_WRITTEN TASK A_
Pull out the passage of the Tallahassee–St. Marks trail text that begins with the words containing "State park in" and ends with "City of Tallahassee.", copying it word for word.
_WRITTEN TASK B_
Write what comes next in the Tallahassee–St. Marks trail text, starting after its last sentence.

- Tallahassee-St. Marks Trail sign
- Interactive map of Tallahassee–St. Marks Historic Railroad State Trail
- Location: Leon County, Florida, United States
- Nearest city: Tallahassee, Florida
- Coordinates: 30°24′00″N 84°16′52″W﻿ / ﻿30.40000°N 84.28111°W
- Governing body: Florida Department of Environmental Protection

= Tallahassee–St. Marks Historic Railroad State Trail =

State park in Florida, United States

The Tallahassee–St. Marks Historic Railroad State Trail is a rail trail and Florida State Park located on 16 mi of the historic railbed of the Tallahassee Railroad, which ran between Tallahassee and St. Marks, Florida. The trail ends near the confluence of the St. Marks and Wakulla Rivers. The portion of the trail south of US 98 is designated as a portion of the Florida National Scenic Trail. A paved extension of the trail extends north for approximately 4 mi into the City of Tallahassee.

==Recreational activities==
Activities include bicycling, skating, walking, jogging, and horseback riding. Amenities include a paved surface for those on foot or wheels and an unpaved trail for those on horseback. Parking is available at the trail head on SR 363/Woodville Hwy., just south of Tallahassee, as well as at the J. Lewis Hall Park in Woodville, the Wakulla Station Trailhead in Wakulla County, and the city park at the end of the trail in St. Marks.

_MATERIAL_

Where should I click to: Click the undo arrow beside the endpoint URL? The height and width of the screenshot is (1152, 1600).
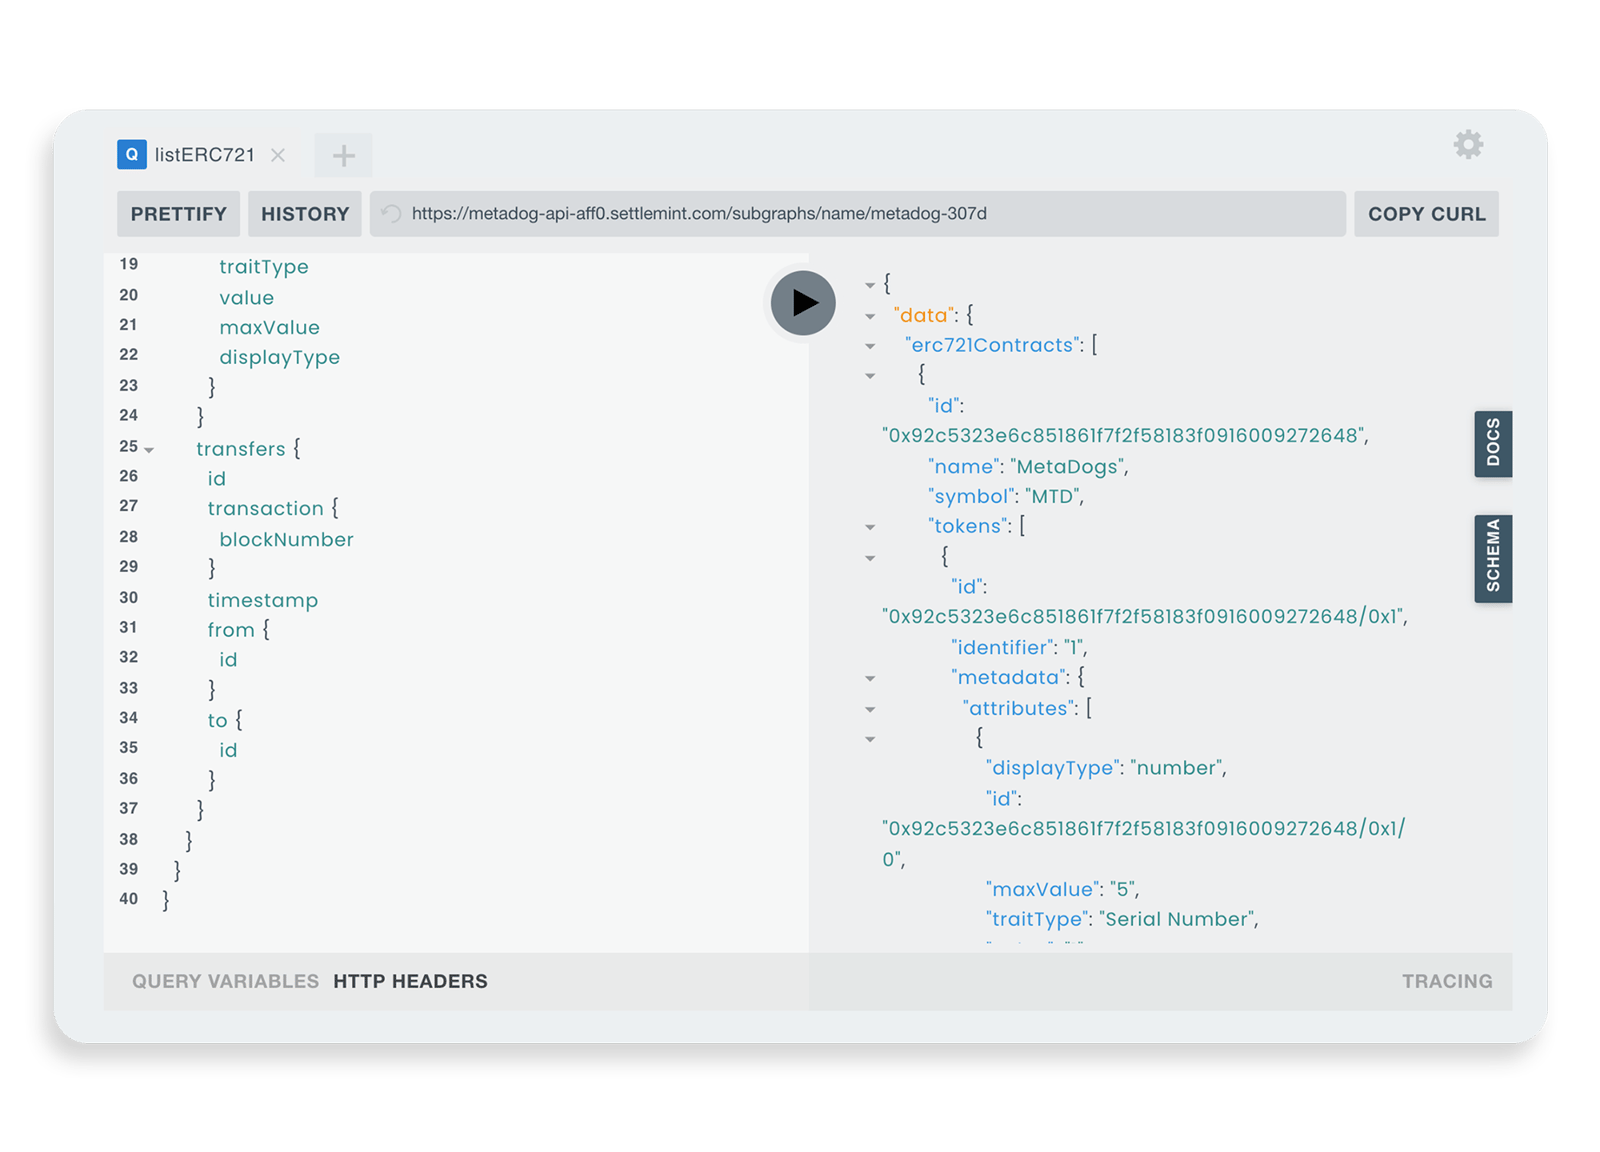pos(389,213)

_RESPONSE A_
State park in Florida, United States

The Tallahassee–St. Marks Historic Railroad State Trail is a rail trail and Florida State Park located on 16 mi of the historic railbed of the Tallahassee Railroad, which ran between Tallahassee and St. Marks, Florida. The trail ends near the confluence of the St. Marks and Wakulla Rivers. The portion of the trail south of US 98 is designated as a portion of the Florida National Scenic Trail. A paved extension of the trail extends north for approximately 4 mi into the City of Tallahassee.

_RESPONSE B_
Parks and recreational areas adjacent to the trail include the Munson Hills Off-Road Bicycle Trail system, which is accessible from the Tallahassee-St. Marks Historic Railroad State Trail parking area via the Paper Cup Trail spur, as well as from the Trail Access spur 1.25 mi south of the main trail head off SR 363. J. Lewis Hall Park in Woodville, accessible 2.5 mi south of the main trail head off SR 363; the Wakulla Station Trailhead, accessible 9 mi south of the main trail head (and 6.5 mi north of St. Marks) off SR 363; and the San Marcos de Apalache Historic State Park, located at the end of the trail in St. Marks. The Munson Hills Trails are popular with off-road bicyclists and have recently been expanded to 21 mi in length between two main (Munson Hills and Twilight) trails. J. Lewis Hall Park hosts numerous youth baseball games, among other events. An "adaptable playground" designed for special needs children has recently been installed at the Wakulla Station Trailhead.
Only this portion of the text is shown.